Cengiz Han’ın yasaları nelerdir?
Cengiz Han’ın yasaları özetle şöyledir:
*Her kim zina ederse, kim olduğuna ve evli olup olmadığına bakılmaksızın idam edilir.
*Bütün dinlere saygı gösterilecek, aralarından ayrım yapılmayacak. Cengiz Han, bütün bu emirlerini tanrıya inanılması için verir.
*Kasten yalan söyleyen, sihirbazlıkla uğraşan yahut başkasının hareketlerini tecessüs eden, kavga etmekte olan iki şahıs arasına girerek onlardan birine yardım edenlerin cezası da ölümdür.
*Kaçan bir esiri yakalayan ama sahibine iade etmeyen kişi ölümle cezalandırılır.
*Hiçbirini diğerine tercih etmeksizin bütün dinlere hürmet edilecektir.
*İçkiden bütün bütün vazgeçemeyen ayda üç defa sarhoş olabilir. Üç defadan fazla sarhoş olan suçludur.
*Üç defa başkalarından mal alıp, üç defa iflâs eden de üçüncü defa iflastan sonra ölüm cezası ile cezalandırılır.
* Suya yahut küpe su döken (işeyen) keza ölüme mahkûm olur.

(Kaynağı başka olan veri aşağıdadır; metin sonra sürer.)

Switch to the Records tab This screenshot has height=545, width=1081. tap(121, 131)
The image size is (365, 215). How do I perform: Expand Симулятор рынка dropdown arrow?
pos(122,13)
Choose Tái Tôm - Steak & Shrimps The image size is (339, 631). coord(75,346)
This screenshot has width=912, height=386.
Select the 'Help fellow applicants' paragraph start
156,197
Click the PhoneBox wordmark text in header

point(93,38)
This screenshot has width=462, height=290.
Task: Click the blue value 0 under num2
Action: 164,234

*Bir harp esirine, esir edenin müsaadesi olmaksızın yiyecek veya giyim veren de ölüme mahkûm olur.
*Kaçan bir esiri veya harp tutsağım eline geçirip de sahibine iade etmeyen dahi ölümle cezalandırılır.

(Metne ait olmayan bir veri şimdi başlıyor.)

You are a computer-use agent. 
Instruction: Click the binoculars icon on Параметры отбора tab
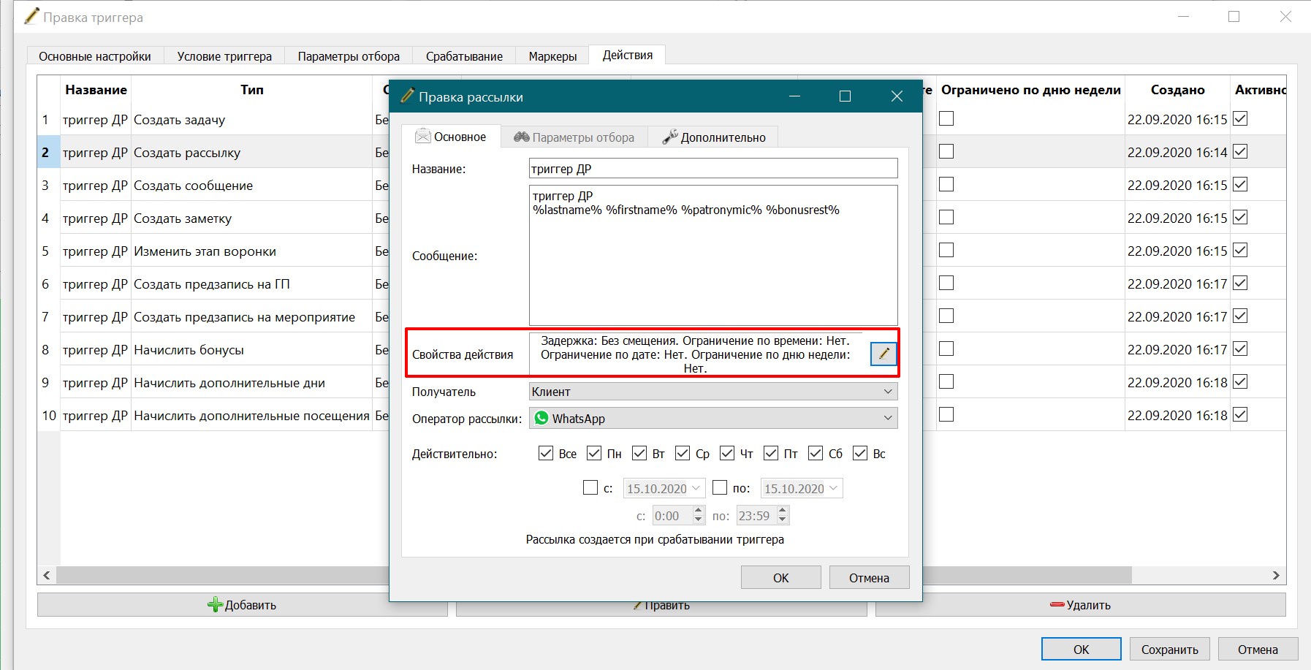click(x=521, y=137)
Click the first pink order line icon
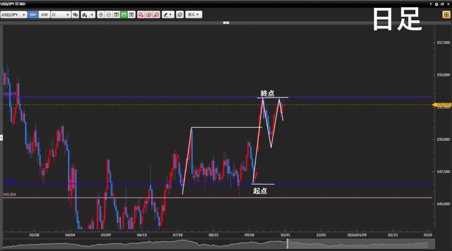This screenshot has width=452, height=251. (141, 15)
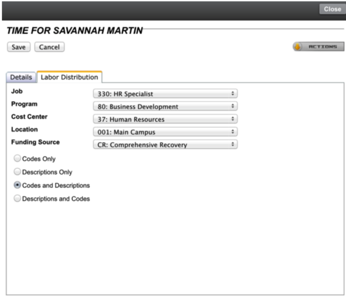Viewport: 346px width, 297px height.
Task: Click the Program field label
Action: point(24,104)
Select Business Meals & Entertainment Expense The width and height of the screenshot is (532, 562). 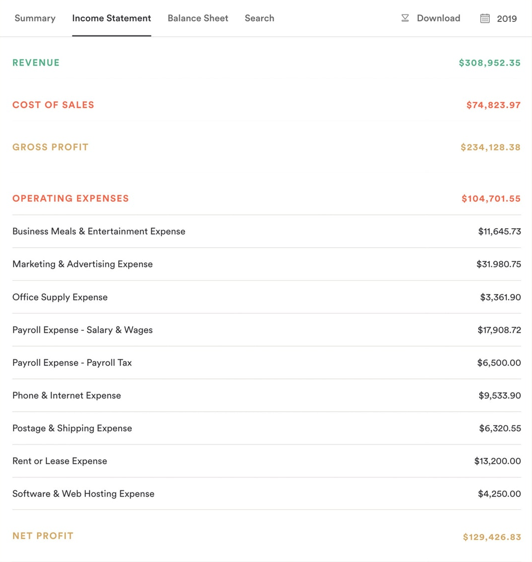pos(98,231)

* Bir hayvanı kesmek isteyen, onun ayaklarım bağlayıp karnım yardıktan sonra yüreğini el ile sıkarak öldürmelidir. Ancak bu tarzda öldürülen hayvanın eti yenilebilir
.
*Savaş zamanında veyahut çekilme esnasında birinin yükünün veyahut yükünden yay gibi herhangi bir nesnenin düştüğünü gören, arkadan gelen atlı derhal atından inerek o şeyi kaldırmalı ve sahibine teslim etmelidir. Atından inmeyen, inip düşen şeyi aldıktan sonra o şeyi sahibine iade etmeyen ölüm cezası ile cezalandırılır.
*Başkası tarafından sunulmuş bir yemeği, bu yemekten evvelâ sunan kendisi yemedikçe, yememeyi emretmiştir. Sunan emir, sunulmuş esir olsa dahi bu kanun caridir. Yemek zamanında hazır bulunan bir adamın önünde ona yemeğe davet etmeksizin yemeği menetmiştir.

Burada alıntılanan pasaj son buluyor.